Ricciardo selbst hatte gehofft, in seinem Prozess der Eingewöhnung schon weiter fortgeschritten zu sein. "Wenn ich zurückblicke, dann war auch der Wechsel zu Renault nicht so einfach, aber in Monaco hatte ich ein recht starkes Wochenende."
Der Unterschied zur Saison 2019: "Wir hatten zu Beginn dieses Jahres deutlich weniger Testkilometer, das ist ziemlich signifikant." In seinem ersten Rennen mit den Franzosen gelang Ricciardo Platz neun in Monaco.
Vor dem Saisonbeginn schätzten Sergio Perez und Sebastian Vettel, die ebenfalls ihr Team wechselten, dass die Eingewöhnung rund fünf Rennen dauern würde. Nach Ablauf dieser Frist muss Ricciardo gestehen: "Ich dachte nicht, dass ich so weit hinten sein würde."
Zwar verspüre er keinen Druck vom Team, alle seien sehr verständnisvoll, doch Ricciardo betont: "Ich persönlich will nicht hier [in dieser Position] sein. Ich will viel weiter vorne liegen. Ich schätze es sehr, dass sie mir Zeit geben, aber seit Bahrain fühlt es sich so an, als hätte ich nicht viele Fortschritte gemacht."
Schlaflose Nächte bereite ihm diese Enttäuschung keine: "Nein, Racing war immer eine Hassliebe für mich. Es gibt Tage, an denen liebe ich es mehr als alles andere. An anderen habe ich keine Antwort."
Ricciardo fühlt sich zurückerinnert an seine Kartzeit. Denn schon in seinem ersten Jahr als Nachwuchshoffnung musste er lernen, mit Enttäuschungen umzugehen. "Ich bin rausgefahren zum Start und der Motor ging nicht an. Ich habe das Rennen verpasst, das war damals ein wichtiges Rennen für mich."

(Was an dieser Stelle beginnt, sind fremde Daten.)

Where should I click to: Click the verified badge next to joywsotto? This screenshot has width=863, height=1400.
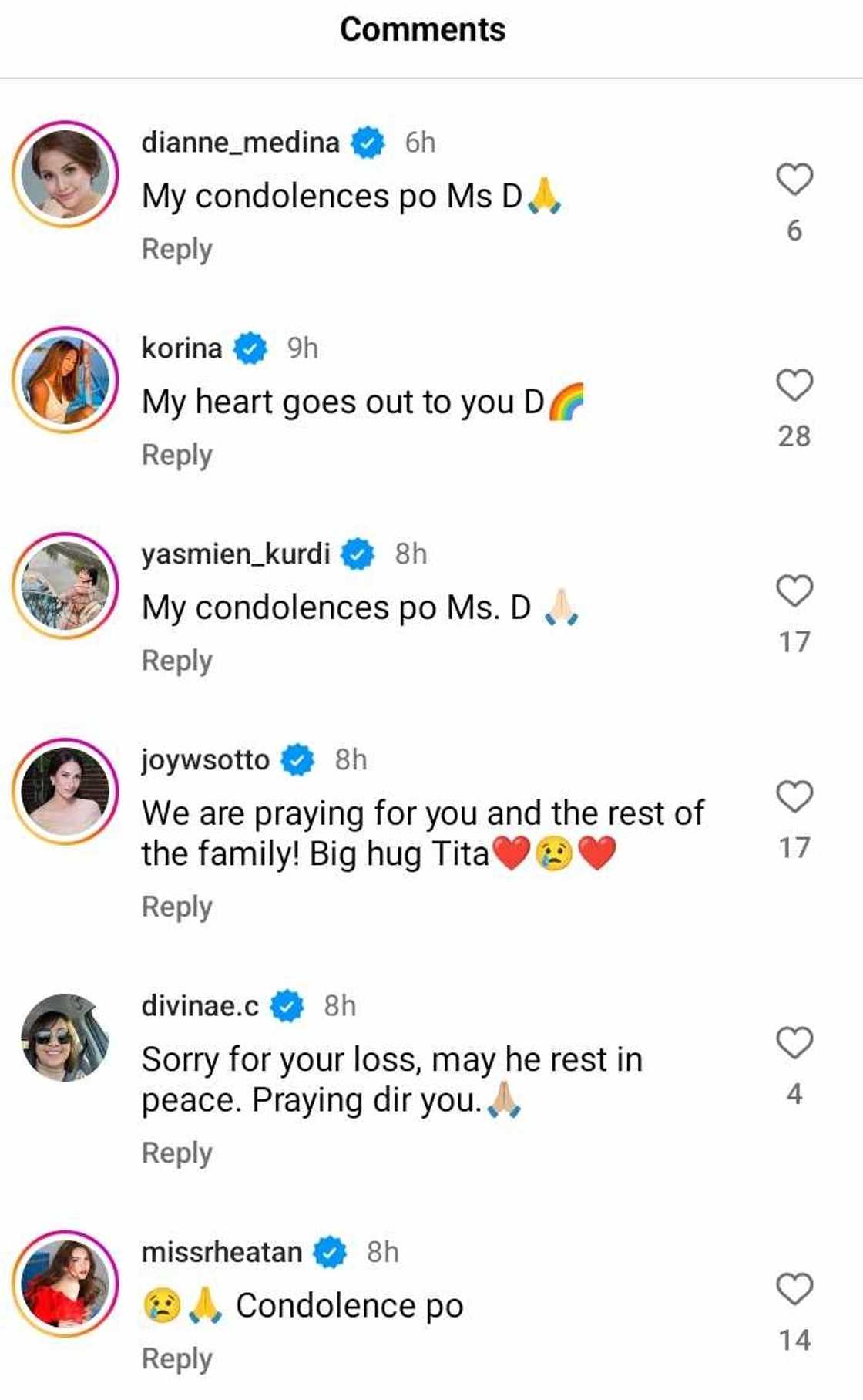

Seine Lektion, die er daraus mitgenommen hat, lautet: "Ich habe sehr früh gelernt, dass Rennautos sehr grausam sein können." Das sei wohl auch in Monaco der Fall gewesen. "Vielleicht hat es dieses Wochenende einfach nicht geklappt und wir stellen es in Baku auf die Strecke und sind wieder mit dabei."